▶ _TASK OBJECTIVE_
In the listing below, list every line that contains the word "toolbar".

▶ _DATASET EXCERPTS_
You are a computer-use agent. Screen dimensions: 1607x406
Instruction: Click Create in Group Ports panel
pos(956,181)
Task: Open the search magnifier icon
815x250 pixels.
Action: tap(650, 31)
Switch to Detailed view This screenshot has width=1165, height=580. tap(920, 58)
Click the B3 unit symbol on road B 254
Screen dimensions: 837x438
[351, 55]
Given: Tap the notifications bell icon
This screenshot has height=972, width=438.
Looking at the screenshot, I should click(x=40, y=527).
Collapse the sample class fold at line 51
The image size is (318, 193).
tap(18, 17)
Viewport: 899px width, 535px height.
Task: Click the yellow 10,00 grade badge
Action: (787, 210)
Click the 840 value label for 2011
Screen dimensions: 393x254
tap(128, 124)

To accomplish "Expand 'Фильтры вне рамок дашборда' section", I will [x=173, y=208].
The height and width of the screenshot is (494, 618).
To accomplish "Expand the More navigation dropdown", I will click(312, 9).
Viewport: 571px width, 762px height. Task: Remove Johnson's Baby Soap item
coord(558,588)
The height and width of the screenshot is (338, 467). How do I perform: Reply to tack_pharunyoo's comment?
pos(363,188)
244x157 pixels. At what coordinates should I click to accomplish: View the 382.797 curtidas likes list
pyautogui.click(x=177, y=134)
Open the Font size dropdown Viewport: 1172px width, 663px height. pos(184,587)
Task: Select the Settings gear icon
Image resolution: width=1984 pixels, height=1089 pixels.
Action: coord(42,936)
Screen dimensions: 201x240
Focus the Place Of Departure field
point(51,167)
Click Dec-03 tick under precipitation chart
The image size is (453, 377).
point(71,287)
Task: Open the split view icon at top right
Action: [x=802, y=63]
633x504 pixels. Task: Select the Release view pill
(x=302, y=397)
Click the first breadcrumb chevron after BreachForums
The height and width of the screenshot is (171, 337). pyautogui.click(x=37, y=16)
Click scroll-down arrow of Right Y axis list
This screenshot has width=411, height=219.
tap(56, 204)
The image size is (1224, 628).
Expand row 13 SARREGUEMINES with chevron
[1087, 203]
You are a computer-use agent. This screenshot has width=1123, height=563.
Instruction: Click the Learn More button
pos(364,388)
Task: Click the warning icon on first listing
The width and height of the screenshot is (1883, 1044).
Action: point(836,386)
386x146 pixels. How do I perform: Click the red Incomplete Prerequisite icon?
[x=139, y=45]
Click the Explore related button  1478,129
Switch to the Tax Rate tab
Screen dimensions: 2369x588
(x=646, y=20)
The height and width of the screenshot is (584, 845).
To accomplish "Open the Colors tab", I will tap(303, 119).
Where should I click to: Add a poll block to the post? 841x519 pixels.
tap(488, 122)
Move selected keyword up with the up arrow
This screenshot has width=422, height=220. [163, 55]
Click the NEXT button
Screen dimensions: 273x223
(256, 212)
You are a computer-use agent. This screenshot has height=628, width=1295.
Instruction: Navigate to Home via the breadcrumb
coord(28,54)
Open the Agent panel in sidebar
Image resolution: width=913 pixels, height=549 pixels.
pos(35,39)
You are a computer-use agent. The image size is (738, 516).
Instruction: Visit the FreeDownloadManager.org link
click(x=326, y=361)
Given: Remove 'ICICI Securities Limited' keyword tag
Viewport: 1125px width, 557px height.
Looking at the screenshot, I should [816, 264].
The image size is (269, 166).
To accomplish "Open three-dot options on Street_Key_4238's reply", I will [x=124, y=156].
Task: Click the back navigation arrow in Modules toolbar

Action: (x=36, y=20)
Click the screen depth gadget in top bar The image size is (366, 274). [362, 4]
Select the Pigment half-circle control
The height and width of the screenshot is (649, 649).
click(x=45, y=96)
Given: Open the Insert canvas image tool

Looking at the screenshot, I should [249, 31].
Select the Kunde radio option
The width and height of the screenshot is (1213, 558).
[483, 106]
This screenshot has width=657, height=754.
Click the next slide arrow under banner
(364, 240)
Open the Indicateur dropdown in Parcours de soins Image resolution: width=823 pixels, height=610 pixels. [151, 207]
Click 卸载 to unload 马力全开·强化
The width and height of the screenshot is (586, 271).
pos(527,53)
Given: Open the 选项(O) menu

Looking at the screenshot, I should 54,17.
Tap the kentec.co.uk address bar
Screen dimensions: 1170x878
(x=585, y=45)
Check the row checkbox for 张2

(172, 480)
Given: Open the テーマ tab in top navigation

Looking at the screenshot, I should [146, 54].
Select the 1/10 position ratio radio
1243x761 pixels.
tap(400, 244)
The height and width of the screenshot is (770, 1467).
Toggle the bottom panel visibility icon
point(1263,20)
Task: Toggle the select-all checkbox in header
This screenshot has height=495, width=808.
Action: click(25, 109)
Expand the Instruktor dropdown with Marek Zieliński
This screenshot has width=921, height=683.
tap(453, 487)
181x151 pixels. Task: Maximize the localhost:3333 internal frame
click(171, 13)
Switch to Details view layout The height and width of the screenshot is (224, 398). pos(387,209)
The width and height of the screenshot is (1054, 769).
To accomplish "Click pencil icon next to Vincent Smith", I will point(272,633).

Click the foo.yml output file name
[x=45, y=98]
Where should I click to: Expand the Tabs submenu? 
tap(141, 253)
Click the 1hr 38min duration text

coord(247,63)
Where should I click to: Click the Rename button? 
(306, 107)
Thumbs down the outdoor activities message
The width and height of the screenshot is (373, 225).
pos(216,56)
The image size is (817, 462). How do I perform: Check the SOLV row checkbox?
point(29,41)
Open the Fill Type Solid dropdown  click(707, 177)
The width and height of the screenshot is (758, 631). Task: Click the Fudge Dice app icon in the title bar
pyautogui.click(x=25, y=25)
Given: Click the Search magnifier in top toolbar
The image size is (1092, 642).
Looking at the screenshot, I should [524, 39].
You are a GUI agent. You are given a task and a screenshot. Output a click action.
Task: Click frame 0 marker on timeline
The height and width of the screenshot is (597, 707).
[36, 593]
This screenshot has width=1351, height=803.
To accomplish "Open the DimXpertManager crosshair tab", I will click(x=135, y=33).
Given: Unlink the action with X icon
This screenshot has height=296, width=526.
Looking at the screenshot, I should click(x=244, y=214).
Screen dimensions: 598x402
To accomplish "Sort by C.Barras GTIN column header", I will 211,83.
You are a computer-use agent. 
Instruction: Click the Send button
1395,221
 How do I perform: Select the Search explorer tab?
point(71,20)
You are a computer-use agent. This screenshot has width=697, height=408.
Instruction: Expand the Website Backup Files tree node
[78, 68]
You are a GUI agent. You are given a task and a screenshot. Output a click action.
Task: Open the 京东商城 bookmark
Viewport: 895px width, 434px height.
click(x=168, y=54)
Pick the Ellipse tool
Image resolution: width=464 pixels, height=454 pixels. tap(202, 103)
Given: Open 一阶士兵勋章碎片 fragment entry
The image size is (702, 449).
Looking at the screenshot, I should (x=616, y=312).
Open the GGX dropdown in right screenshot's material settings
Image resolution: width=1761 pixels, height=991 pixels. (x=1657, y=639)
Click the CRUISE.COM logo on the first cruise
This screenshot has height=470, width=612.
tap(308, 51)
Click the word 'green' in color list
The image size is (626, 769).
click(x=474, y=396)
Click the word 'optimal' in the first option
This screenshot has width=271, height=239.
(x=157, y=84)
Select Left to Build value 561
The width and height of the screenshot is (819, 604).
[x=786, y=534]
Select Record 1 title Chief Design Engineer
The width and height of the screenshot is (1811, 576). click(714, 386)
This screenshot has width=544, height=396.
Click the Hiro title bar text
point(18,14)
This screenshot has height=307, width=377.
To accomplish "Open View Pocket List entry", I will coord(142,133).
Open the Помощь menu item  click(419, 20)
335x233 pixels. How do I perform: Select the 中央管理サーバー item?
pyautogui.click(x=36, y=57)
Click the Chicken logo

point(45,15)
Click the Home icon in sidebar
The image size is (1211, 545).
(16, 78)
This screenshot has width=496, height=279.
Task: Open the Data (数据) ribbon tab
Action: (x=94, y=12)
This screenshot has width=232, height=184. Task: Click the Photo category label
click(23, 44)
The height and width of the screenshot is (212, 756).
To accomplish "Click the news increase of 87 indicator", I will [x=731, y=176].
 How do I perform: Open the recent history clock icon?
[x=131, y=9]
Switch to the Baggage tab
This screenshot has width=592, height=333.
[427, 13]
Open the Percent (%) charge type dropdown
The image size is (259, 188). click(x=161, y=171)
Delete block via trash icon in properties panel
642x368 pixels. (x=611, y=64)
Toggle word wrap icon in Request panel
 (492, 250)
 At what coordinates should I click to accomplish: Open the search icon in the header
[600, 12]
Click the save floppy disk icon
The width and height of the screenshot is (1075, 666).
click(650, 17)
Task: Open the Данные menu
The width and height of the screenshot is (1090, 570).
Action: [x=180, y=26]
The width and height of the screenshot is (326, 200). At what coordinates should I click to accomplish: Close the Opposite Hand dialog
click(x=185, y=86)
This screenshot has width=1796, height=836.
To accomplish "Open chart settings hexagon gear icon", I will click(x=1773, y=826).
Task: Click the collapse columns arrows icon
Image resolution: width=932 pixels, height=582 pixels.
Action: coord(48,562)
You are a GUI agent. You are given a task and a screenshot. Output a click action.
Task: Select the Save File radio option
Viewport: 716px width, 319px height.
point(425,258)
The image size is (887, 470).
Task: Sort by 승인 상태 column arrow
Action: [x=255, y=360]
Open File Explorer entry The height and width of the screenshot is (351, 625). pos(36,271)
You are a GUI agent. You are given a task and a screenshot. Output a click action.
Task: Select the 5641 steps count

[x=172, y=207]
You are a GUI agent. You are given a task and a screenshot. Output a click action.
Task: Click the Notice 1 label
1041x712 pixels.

▶ _ANSWER TO THE EXERCISE_
Task: Click the back navigation arrow in Modules toolbar
Given: Click the Search magnifier in top toolbar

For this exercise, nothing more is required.